Pourquoi tu laisses pas comme ça tiens ?
Hein, je me dis, note, si un jour tu veux faire un truc un peu rapide (ahahahahah).
Je veux dire si un jour tu remets tes doigts dans un film d’animation ( ahahahah).
Au passage on peut observer le personnage : aussi souple qu’un playmobil...
Première partie du gif, c’était avant, quand je faisais tout à la main, et que ça prenait un temps de fou, que ça puait le white spirit dans tout l’atelier et que je finissais une séance avec une marre d’encre autour du multiplan ( je suis un peu nostalgique quand même ).
Deuxième partie, on fait quelques petites matières et on arrête de détruire tout les dessins tout ça...c’est plus propre, j’ai un peu de mal avec ça...
En même temps, j’ai toujours du mal avec ce qui est tout frais.
De toutes façons, 1. finir le film et 2. en bonne santé n’étaient pas des objectifs compatibles avec la première méthode.
C’est bizarre d’interrompre une animation au milieu d’une action. Je sais.
ARRRRrrrhhh !
Je ne sais pas si je crie de douleur, de joie ou de rage, d’ailleurs je ne crie pas pour de vrai, je crie juste de l’intérieur...
Bref, 266 images, 4 jours, 28 calques et...844 dessins plus tard, il s’est enfin évanouit ! ARHHhhhh !
Quel épisode...Bon c’est loin d’être terminé cette histoire.
J’ai jamais vu quelqu’un s’évanouir avec autant de peine, mais ça y est.
Enfin j’espère parce que bon, je ne suis pas sûre d’avoir pondu une animation qui fonctionne, j’ai un peu modifié certaines choses en route, c’est inévitable sinon je serai morte d’ennui.
Ah oui, et après, il faudra les filmer biensûr...mais demain.
Something you won’t remember est une petite chose imprimée en noir et blanc, 20 pages, avec des dessins relatifs à mon projet de film
( "Kijé" pour ceux qui ne suivraient pas ).

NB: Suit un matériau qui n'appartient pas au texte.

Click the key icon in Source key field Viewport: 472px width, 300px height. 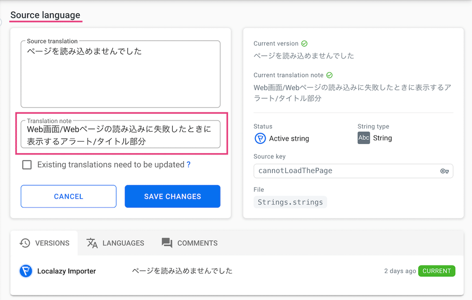click(x=444, y=171)
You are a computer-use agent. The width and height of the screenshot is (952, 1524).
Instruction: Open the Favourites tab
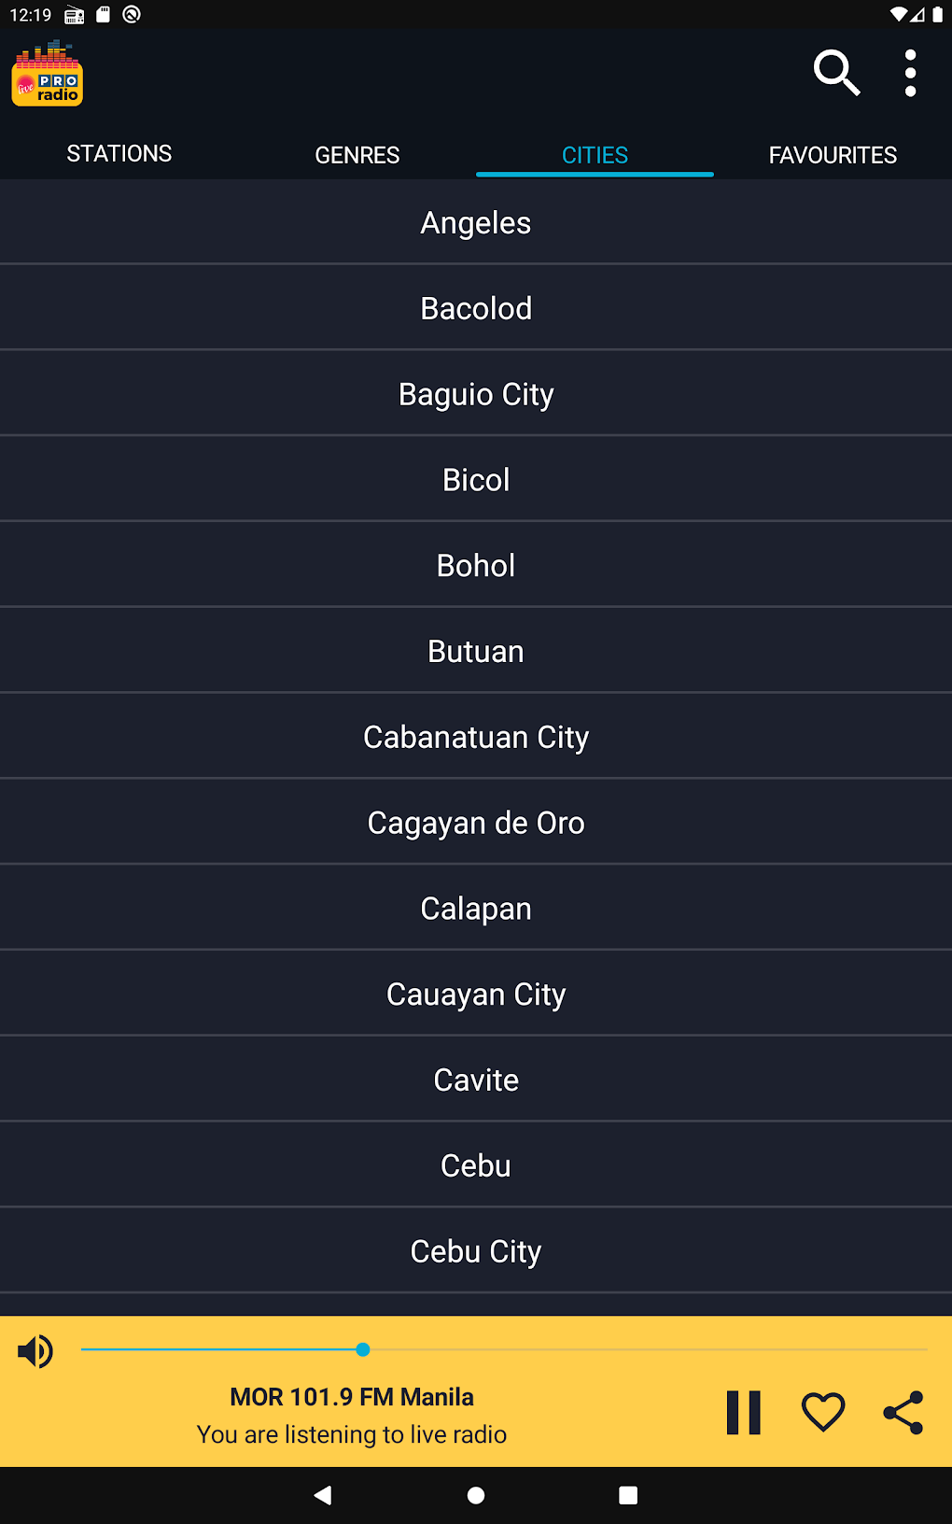click(833, 155)
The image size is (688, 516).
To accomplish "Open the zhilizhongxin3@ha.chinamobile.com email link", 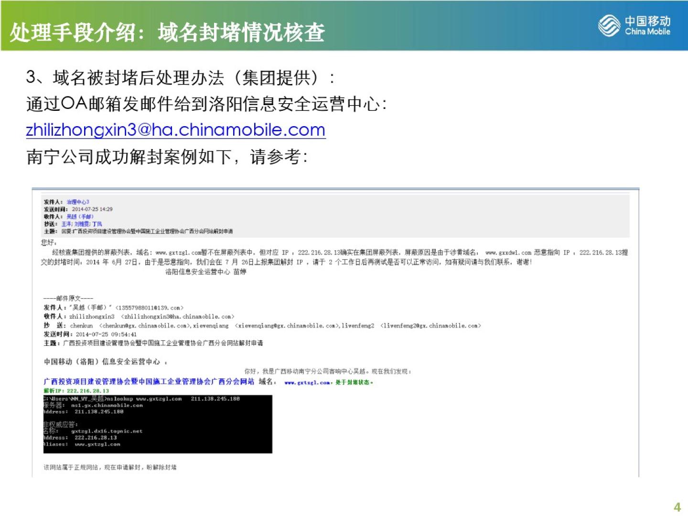I will [x=175, y=130].
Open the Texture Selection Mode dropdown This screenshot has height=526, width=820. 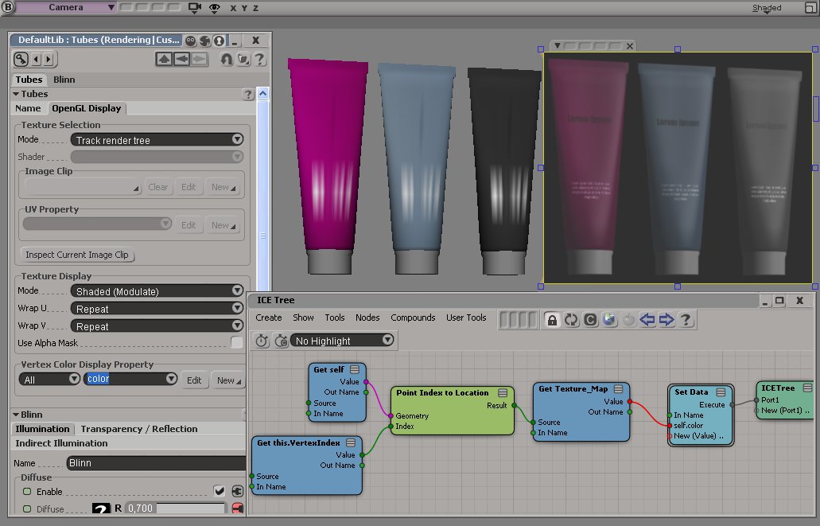pos(157,140)
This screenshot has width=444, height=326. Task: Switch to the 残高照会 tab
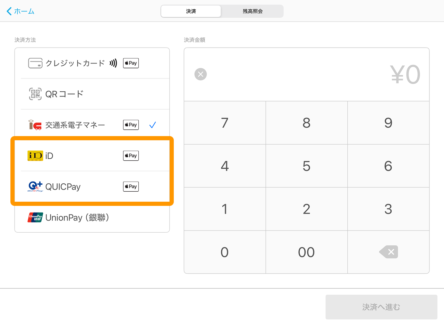point(253,11)
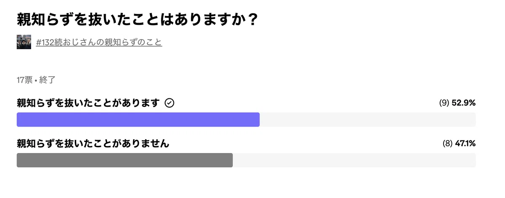Click the unfilled part of the first bar

tap(368, 120)
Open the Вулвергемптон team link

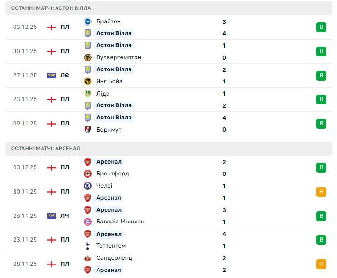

Je vais m’arranger pour en avoir quelqu’un dans les poches, et pour les gens qui comptent aller perdre quelques heures à Angoulême il sera quelque part sur le stand de l’employé du Moi.
Ok. J’y suis presque.
Difficile de ne pas faire tout le temps la même chose.
La loi de l’emmerdement veut qu’en plus, ceux du premier plan soient toujours un peu pourris et ceux qu’on aperçoit à peine ont plus de gueule et sont mieux animés.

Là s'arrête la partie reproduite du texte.